→ **Records on locating elements on screens**:
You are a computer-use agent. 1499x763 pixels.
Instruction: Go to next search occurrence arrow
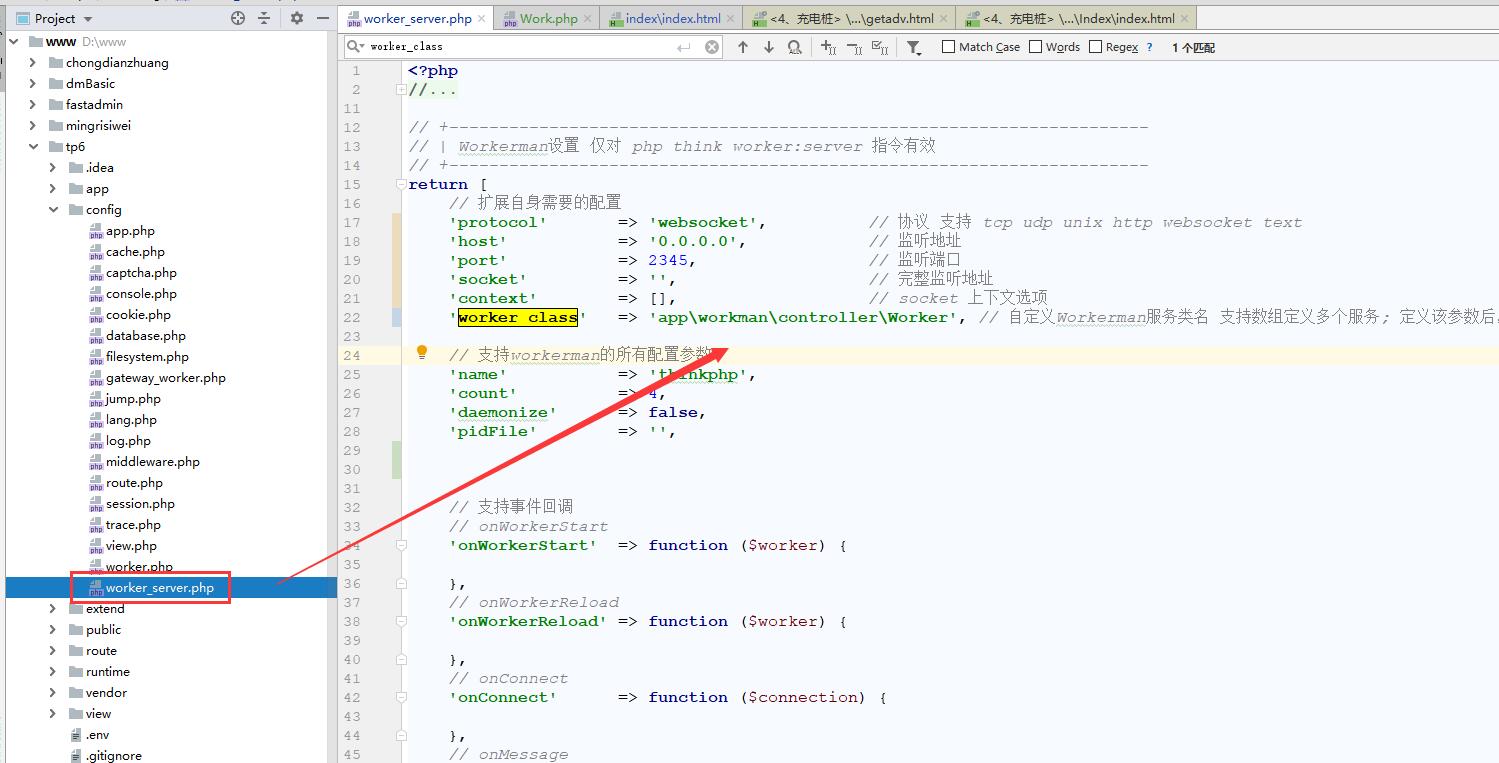click(x=769, y=47)
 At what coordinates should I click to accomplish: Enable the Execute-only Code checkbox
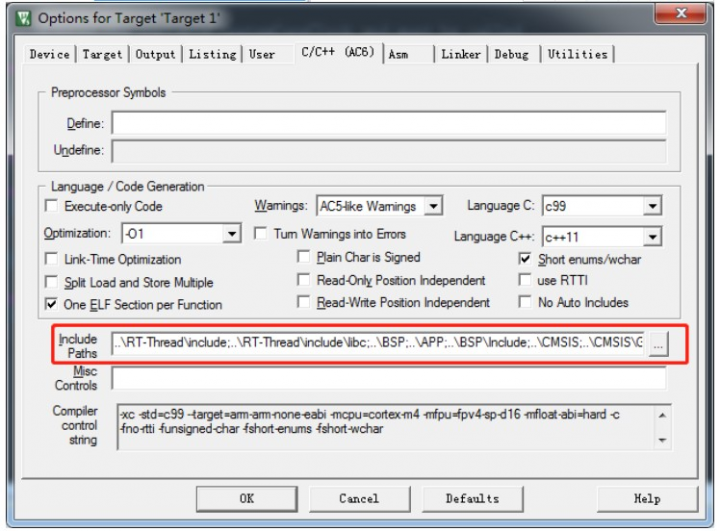(52, 207)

→ **Exercise directions**: Present every line of the data above as a numbered list, omitting any blank lines. Leave the pictures out of your answer.

→ **Problem solution**:
1. You are a computer-use agent. 1499x763 pixels.
2. Instruction: Go to next search occurrence arrow
3. click(x=769, y=47)
4.  At what coordinates should I click to accomplish: Enable the Execute-only Code checkbox
5. (52, 207)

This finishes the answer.